Records from a collection:
____________________
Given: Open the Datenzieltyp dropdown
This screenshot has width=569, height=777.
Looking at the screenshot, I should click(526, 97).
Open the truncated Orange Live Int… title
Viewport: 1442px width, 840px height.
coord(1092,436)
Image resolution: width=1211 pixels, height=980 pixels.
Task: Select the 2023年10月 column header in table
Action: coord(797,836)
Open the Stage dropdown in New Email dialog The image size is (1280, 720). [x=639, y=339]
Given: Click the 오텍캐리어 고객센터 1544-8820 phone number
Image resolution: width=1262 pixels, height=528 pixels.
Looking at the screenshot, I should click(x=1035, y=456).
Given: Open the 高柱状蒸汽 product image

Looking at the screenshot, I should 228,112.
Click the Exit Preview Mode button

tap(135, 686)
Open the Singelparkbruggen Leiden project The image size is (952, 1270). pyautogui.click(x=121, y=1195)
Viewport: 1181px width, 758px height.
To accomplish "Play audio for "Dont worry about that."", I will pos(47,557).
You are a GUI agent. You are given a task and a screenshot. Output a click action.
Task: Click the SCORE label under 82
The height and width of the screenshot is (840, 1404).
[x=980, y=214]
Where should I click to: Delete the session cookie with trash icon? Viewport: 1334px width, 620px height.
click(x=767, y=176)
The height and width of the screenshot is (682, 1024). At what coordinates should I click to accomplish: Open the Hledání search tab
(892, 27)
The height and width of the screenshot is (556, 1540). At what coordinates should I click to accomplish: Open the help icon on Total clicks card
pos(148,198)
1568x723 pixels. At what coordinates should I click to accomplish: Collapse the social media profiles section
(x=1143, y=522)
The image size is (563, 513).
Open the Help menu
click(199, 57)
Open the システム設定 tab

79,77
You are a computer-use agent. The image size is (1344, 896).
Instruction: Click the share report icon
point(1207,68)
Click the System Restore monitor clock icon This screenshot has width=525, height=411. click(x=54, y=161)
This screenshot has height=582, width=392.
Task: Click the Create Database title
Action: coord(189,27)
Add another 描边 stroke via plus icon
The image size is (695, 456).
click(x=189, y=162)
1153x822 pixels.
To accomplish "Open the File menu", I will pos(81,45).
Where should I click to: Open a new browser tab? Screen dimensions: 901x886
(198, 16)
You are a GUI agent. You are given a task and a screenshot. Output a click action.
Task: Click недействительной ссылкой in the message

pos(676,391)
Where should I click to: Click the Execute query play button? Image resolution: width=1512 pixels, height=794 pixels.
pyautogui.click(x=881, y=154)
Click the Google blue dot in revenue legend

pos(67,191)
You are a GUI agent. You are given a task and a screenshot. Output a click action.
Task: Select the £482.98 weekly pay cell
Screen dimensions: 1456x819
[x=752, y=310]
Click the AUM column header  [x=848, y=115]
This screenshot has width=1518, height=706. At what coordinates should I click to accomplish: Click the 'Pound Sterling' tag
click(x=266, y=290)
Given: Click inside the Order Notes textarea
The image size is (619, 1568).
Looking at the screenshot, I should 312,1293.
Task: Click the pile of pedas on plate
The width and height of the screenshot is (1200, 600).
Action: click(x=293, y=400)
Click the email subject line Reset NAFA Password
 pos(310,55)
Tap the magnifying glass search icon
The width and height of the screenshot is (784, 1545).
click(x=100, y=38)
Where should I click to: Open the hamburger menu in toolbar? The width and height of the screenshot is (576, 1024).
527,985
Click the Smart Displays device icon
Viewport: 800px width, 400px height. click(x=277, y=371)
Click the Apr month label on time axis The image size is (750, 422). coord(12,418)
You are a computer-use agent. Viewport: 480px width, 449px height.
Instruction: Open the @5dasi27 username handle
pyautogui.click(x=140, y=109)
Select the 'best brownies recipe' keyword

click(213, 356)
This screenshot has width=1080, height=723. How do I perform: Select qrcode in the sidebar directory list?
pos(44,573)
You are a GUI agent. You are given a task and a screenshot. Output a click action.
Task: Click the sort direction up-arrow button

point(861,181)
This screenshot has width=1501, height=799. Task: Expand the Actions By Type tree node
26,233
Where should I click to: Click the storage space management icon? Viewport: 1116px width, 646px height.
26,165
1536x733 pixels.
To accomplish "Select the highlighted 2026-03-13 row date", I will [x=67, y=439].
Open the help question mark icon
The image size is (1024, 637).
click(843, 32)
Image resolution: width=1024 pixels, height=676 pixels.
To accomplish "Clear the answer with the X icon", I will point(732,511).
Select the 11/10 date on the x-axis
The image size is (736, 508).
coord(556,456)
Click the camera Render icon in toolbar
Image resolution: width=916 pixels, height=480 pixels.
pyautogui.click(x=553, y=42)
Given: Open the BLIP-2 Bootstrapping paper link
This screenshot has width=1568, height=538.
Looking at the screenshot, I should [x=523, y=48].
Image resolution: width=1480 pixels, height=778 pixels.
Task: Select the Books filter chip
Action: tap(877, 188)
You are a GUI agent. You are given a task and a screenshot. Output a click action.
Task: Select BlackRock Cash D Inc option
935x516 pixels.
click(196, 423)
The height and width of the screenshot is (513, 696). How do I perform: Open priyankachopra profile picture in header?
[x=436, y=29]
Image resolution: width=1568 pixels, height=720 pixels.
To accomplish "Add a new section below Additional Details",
____________________
### Exercise aim
Count each line above where the string "dropdown" occurs. Give the number only.

### Written answer
2